------ DATA FOR THE TASK
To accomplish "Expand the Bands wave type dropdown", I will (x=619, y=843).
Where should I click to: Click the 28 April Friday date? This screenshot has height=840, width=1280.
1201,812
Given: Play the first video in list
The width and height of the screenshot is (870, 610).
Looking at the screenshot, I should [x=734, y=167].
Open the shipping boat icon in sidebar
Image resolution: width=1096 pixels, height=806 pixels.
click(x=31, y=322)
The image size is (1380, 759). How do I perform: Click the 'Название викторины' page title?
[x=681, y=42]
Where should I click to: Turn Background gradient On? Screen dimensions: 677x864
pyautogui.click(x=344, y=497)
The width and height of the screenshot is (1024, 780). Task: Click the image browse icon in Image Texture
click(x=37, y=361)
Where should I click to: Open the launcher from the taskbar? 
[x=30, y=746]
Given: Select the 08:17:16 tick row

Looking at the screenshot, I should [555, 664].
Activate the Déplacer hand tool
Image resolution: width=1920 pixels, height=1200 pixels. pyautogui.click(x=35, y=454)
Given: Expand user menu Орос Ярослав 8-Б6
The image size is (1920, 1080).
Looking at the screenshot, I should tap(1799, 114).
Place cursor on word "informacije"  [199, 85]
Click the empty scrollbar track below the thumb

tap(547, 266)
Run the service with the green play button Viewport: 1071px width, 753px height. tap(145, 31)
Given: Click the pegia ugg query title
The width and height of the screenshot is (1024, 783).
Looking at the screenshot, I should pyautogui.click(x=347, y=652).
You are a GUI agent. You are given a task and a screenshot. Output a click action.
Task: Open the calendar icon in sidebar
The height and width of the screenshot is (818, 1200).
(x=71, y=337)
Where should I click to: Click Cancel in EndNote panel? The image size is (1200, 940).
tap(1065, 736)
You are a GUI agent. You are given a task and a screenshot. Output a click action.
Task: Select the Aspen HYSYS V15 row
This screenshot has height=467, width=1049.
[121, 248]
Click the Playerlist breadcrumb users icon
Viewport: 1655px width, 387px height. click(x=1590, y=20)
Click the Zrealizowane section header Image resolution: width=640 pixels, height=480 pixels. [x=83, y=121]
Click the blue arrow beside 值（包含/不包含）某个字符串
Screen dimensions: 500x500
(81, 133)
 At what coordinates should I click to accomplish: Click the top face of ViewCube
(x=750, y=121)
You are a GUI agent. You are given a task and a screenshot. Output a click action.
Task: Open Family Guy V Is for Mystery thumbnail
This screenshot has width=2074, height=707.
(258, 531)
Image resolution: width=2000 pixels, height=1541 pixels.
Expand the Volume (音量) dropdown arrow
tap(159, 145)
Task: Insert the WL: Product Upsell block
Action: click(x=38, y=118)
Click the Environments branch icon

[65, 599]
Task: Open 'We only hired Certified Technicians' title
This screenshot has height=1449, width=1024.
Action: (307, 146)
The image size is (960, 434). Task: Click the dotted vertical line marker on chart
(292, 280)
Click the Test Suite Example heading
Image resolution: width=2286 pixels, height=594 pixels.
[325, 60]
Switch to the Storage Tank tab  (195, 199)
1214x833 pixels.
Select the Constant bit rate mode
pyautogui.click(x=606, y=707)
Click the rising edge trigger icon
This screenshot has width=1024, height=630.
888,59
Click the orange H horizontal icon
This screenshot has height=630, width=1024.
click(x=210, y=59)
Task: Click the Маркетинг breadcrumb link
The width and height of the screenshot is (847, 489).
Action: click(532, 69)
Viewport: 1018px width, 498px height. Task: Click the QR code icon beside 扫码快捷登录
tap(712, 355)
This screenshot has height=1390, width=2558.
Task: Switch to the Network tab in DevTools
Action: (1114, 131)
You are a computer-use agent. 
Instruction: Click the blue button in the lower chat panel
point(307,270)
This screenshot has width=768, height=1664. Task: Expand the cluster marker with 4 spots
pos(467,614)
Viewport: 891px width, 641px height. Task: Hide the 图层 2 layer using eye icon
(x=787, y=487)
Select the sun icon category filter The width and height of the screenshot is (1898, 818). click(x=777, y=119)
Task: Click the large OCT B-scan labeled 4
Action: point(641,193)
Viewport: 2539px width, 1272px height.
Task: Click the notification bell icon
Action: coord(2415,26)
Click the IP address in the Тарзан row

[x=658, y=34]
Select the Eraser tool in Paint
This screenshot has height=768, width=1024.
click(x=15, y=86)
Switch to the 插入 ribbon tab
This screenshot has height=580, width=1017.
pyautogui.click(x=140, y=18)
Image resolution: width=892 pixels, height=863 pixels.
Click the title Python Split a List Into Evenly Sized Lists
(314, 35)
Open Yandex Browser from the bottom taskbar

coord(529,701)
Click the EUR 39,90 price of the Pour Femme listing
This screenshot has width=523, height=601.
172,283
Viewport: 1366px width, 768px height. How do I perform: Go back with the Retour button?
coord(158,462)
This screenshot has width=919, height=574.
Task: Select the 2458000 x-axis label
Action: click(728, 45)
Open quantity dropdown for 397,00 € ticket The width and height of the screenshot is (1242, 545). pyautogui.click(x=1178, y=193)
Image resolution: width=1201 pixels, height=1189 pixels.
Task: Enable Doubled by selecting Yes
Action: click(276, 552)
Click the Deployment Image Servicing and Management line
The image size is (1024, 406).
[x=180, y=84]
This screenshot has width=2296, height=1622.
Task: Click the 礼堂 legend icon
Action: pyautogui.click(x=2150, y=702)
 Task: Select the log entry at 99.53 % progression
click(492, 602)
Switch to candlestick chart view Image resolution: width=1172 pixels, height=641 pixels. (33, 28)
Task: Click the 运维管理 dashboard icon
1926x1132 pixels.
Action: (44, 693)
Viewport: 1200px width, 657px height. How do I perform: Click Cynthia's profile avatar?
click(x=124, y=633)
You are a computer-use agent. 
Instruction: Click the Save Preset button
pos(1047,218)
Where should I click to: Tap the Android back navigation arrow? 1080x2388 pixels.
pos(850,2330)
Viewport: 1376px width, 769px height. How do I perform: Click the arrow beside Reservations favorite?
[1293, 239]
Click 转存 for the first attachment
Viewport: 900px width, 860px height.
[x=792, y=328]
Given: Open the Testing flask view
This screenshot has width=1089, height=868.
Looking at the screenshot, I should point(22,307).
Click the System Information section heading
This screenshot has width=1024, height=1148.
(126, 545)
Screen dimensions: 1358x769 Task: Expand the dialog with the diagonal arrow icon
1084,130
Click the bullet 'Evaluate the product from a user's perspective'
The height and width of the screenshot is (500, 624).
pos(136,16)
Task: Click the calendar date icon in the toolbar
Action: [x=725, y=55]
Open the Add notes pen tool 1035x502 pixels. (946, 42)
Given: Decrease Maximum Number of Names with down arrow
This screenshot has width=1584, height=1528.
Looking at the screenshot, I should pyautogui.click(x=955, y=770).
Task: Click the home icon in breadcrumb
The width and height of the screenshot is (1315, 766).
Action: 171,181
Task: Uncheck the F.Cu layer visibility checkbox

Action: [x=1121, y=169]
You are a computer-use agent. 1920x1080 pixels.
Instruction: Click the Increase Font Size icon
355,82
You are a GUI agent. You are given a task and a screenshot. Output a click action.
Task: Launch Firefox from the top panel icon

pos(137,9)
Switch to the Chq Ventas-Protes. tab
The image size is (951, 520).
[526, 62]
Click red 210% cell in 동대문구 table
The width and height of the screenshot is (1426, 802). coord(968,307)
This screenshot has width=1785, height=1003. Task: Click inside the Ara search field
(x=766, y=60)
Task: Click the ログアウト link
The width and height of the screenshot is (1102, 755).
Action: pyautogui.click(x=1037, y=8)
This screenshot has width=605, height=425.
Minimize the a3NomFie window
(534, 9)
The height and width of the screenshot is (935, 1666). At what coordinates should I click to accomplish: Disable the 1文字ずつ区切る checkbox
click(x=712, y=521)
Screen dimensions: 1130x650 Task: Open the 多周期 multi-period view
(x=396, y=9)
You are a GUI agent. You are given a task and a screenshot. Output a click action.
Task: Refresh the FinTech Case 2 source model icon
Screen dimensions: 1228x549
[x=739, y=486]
------------
WHAT THE EXERCISE ASKS: Put the stretch from the line containing "Screen dimensions: 1130x650" through the end of the items into a Markdown table with the columns Row and Text. Number each line in Row, put the line itself in Text, and leave out blank lines.

EXERCISE OUTPUT:
| Row | Text |
|---|---|
| 1 | Screen dimensions: 1130x650 Task: Open the 多周期 multi-period view |
| 2 | (x=396, y=9) |
| 3 | You are a GUI agent. You are given a task and a screenshot. Output a click action. |
| 4 | Task: Refresh the FinTech Case 2 source model icon |
| 5 | Screen dimensions: 1228x549 |
| 6 | [x=739, y=486] |